In 2019, having a social media marketing strategy is a must-have component for every loan officer, whether they are growth-minded or simply wanting to maintain and strengthen existing relationships.
Just a few years ago not everybody would have considered social media to be such an important piece of their business. So why is social media marketing now so important for loan officers and other business professionals?
Because a vast majority of people spend a whole lot of their time consuming what they see and read on Facebook, Instagram, YouTube, and others.
And no, we’re not talking about kids firing off Snaps to each other.
In fact, according to a Pew Research Center study published in March of 2018, 68% of adults in the U.S. use Facebook. And roughly three-quarters of those adults use the platform daily.
This is why having an idea of how you will implement social media marketing is so important. Will you use paid social channels? Distribute content? Run promotions? Who are you trying to reach?
How LOs Use Organic Social Media Marketing
When it comes to organic social media for businesses (and yes, you should create a business page and not use a personal profile) there are some realities that need to be addressed first and foremost.
Not all that long ago it was possible for a business to develop a following, distribute content and updates that would be easily seen by those followers, and have a pretty streamlined way to connect with people. But now it is more difficult to do those things without putting dollars behind them.
Posting an update to Facebook or LinkedIn no longer makes it’s way to the newsfeed, unless sponsored. Social media companies are businesses too and rely on revenues generated through advertisements and sponsored content.
And while there is still good reason to push content and updates to these sites for the benefit of browsers on your page, it does change the best practices for realizing value in social media marketing when you don’t want to or don’t have the budget to spend money.
In general, this has meant a shift away from the “content is king” paradigm and an embracing of personal engagement.
Although this type of strategy requires time and effort for yourself or whomever on your team manages the social accounts, it is an excellent way to build and reinforce relationships with referral partners and past-clients. For some originators, their entire business is based on the referrals made by partners and former clients, making it even more valuable to stay top-of-mind in as many ways as possible.
Set aside time every day to like, comment, and share from your business’ page.
Organizing an open house or lunch-and-learn? Don’t just post it as an update that nobody will see. Communicate directly with referral partners about news or events relative to their business. Ask them to share with other agents who might be interested, giving you the opportunity to meet more people.

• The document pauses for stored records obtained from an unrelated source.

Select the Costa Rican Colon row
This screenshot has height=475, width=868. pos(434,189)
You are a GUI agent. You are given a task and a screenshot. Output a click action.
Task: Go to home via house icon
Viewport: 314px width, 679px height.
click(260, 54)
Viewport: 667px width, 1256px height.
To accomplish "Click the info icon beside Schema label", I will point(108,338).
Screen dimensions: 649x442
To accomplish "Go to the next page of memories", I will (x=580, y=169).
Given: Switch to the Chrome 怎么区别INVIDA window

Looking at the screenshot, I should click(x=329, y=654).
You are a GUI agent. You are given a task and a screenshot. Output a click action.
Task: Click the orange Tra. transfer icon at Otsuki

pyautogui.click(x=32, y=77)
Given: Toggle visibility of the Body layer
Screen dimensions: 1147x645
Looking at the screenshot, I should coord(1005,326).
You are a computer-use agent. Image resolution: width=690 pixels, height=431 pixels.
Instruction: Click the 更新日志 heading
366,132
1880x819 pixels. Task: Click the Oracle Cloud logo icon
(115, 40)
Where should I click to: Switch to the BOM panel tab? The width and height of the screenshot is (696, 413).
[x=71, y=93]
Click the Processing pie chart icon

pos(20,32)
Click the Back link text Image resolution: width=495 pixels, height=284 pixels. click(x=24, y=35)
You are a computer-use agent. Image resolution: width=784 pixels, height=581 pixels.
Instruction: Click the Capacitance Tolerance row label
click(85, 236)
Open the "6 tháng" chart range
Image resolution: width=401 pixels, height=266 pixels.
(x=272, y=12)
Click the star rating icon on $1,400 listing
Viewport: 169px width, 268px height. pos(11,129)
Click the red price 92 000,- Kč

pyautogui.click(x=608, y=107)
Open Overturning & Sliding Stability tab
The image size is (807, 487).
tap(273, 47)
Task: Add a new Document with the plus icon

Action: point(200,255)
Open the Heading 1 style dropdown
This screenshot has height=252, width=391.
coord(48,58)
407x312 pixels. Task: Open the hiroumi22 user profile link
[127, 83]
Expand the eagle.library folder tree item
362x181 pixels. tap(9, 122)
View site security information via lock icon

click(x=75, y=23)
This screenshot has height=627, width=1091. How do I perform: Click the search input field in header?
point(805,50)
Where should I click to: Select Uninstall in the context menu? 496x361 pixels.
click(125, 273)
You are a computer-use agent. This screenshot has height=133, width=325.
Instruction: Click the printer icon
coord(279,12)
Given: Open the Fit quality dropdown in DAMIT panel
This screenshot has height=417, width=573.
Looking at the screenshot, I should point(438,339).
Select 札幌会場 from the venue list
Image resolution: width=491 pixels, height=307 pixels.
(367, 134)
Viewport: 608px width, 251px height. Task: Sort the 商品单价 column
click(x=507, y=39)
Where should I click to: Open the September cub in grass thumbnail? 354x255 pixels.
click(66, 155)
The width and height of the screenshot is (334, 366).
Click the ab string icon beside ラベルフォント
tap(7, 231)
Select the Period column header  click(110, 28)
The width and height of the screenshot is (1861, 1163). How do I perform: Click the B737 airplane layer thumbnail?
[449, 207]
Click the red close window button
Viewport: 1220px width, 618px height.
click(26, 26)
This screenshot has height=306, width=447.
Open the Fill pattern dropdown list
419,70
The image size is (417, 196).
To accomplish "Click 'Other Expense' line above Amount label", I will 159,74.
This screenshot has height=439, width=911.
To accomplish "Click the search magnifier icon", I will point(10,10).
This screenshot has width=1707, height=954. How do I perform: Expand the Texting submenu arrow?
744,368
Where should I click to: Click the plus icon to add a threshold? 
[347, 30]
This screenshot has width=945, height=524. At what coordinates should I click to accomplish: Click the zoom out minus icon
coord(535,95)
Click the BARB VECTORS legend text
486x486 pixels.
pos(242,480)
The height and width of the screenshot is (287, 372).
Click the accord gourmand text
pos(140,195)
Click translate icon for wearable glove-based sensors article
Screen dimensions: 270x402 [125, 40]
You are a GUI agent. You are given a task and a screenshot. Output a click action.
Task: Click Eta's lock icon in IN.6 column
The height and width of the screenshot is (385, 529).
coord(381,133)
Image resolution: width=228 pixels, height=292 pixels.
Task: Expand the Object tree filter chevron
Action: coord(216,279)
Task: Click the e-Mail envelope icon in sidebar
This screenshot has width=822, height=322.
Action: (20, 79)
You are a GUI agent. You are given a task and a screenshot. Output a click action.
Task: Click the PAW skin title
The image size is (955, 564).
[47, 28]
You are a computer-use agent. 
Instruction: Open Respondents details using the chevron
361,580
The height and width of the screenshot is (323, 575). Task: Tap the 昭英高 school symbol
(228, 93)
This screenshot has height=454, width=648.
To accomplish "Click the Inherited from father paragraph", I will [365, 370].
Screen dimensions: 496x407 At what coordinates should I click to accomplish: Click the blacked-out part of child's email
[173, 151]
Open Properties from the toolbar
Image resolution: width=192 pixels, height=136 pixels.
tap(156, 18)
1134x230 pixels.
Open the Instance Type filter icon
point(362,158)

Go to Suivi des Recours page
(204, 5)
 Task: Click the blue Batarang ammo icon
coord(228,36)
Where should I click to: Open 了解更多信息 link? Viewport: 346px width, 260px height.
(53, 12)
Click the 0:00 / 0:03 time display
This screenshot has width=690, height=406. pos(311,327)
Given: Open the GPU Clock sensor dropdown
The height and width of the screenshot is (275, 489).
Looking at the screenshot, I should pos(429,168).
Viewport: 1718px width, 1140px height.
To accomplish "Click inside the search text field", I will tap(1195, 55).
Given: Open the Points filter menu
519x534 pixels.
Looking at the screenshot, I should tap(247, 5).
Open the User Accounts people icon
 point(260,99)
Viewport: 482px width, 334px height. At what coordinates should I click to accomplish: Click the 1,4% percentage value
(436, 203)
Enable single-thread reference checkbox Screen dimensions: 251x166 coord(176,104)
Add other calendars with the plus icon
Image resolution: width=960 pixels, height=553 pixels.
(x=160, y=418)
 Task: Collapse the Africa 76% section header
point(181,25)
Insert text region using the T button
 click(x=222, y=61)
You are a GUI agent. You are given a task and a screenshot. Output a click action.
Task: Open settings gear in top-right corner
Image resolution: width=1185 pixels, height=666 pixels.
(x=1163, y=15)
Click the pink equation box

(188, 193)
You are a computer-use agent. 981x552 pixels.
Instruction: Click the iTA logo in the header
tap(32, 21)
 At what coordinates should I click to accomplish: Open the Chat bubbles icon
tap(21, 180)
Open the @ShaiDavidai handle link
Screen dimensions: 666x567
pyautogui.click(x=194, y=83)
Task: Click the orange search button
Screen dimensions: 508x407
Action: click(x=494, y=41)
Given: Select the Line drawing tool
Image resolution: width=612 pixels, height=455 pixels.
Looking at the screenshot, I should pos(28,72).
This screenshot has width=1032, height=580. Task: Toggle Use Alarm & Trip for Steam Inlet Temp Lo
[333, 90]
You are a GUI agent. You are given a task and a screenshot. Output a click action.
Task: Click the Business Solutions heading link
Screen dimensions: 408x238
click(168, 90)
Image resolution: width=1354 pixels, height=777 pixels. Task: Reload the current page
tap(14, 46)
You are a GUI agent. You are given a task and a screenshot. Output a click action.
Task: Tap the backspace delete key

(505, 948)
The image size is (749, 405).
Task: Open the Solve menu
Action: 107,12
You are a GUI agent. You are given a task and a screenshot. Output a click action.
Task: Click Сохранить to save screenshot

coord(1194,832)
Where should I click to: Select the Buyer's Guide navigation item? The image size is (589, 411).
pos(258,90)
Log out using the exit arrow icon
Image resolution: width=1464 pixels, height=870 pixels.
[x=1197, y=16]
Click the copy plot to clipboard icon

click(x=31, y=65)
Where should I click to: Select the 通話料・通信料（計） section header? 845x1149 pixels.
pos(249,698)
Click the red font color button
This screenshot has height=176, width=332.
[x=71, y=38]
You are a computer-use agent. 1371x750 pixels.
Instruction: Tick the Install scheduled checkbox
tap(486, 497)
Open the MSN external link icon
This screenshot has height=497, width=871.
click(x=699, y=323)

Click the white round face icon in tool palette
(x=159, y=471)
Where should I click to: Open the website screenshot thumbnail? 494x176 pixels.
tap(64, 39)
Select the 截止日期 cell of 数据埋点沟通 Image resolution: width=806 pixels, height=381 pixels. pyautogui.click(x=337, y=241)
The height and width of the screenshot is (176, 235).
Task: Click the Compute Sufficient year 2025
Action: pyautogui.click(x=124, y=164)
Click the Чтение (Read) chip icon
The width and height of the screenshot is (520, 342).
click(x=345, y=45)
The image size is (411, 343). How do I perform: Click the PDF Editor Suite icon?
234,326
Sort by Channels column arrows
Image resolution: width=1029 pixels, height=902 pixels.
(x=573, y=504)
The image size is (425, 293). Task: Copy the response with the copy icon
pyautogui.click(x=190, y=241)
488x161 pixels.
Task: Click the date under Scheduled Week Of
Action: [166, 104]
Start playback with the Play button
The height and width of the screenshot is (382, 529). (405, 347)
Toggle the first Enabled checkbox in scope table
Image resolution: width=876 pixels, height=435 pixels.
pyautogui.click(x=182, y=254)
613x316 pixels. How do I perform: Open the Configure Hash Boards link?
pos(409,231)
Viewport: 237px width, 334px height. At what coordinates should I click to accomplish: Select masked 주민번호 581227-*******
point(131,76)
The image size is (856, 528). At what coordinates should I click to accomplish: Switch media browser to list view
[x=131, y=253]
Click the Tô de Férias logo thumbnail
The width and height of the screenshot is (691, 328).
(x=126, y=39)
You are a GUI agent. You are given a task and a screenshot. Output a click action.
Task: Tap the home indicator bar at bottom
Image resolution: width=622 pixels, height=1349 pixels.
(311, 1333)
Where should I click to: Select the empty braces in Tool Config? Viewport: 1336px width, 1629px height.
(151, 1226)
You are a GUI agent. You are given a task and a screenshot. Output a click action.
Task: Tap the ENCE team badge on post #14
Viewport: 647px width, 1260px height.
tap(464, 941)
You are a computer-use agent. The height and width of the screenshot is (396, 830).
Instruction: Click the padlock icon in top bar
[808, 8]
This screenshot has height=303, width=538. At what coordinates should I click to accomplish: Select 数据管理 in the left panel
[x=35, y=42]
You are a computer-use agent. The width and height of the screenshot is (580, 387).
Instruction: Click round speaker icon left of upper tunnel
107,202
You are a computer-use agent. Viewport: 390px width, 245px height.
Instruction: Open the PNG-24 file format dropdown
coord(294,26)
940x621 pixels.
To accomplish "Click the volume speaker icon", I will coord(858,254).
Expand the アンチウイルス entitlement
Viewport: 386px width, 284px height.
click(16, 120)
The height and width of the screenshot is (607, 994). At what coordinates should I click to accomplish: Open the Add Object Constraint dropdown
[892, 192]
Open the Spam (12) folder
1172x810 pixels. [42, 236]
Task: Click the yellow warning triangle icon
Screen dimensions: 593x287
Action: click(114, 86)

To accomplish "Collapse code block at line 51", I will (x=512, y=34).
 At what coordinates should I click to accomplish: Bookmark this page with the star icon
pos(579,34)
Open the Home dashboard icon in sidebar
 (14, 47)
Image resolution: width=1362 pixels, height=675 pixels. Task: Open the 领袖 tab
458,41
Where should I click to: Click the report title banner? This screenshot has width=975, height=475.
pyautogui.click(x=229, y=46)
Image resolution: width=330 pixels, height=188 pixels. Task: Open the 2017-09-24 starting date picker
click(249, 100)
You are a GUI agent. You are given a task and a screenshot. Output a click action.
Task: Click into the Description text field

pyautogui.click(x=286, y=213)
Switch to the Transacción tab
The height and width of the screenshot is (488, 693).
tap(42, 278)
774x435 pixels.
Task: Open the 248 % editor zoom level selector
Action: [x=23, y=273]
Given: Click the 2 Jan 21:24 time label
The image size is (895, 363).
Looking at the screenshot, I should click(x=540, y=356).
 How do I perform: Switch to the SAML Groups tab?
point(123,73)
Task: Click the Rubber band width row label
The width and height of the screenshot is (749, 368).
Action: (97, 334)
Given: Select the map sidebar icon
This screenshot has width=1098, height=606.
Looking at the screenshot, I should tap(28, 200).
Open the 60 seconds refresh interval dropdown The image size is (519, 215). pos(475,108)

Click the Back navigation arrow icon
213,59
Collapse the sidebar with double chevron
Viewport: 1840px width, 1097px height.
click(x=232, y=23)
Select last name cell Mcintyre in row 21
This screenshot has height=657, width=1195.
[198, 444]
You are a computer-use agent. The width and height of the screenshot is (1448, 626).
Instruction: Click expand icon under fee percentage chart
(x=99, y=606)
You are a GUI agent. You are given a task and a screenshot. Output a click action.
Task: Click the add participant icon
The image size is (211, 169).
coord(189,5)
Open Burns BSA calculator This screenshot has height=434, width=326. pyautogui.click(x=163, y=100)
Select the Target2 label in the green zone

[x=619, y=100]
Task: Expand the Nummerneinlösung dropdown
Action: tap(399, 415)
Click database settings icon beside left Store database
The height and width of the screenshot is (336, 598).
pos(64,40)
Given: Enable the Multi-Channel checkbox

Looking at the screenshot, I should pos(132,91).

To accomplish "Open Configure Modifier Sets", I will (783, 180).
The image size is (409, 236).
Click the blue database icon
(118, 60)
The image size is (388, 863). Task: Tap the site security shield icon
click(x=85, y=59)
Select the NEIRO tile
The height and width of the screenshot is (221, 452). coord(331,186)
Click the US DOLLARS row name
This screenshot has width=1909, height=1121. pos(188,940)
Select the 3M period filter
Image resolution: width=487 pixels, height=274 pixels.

How Mortgage Originators Can Leverage Paid Social Media
Across platforms, there are usually two primary ways you can put money behind your social media marketing: ads and sponsored/boosted posts.
Running ads can get complicated, and expensive, very fast. They’re definitely not for everyone, but they are undoubtedly powerful tools for reaching targeted audiences. You can target people who’ve visited your website, or who follow other pages or based upon their demographics or interests.
But is running social media ads really an effective strategy for an LO? It depends.
As we mentioned, the cost of these ads can snowball pretty quickly. Unless your budget is limitless, you’ll want to have a very specific purpose for going this direction, with a very targeted audience, and a limited duration for the campaign.
Most LOs who want to invest marketing dollars into paid social prefer to use the other primary tool at their disposal: sponsored posts.
Sponsored posts are exactly what they sound like. Remember how we said earlier that your posts don’t organically mix into your follower’s news feed? Sponsoring your updates not only helps overcome that hurdle but also lets you expand on your network to reach to a custom audience – which you pay for via impressions or clicks.
One big advantage to sponsoring your updates versus running them as ads are the format with which they are displayed to people.
On platforms like Facebook or LinkedIn, ads appear in the sidebar and look and feel like you would expect an ad to. Sponsored posts, on the other hand, are shown in the primary news feed and are designed to look very similar to any other organic post making them more likely to be seen, read, and engaged with.
If paid social sounds interesting to you, try to dip your toe in on their dime. Most platforms will run special promotions for first-timers every now and then to offer free credits to get you started.
Whether you decide to dip that toe or stick to the safer shores of organic social media marketing, it is imperative as a loan officer to use the tools available to you in order to communicate and engage on a personal level with prospects, partners, and past clients. Your bottom-line will appreciate the boost to repeat and referral business.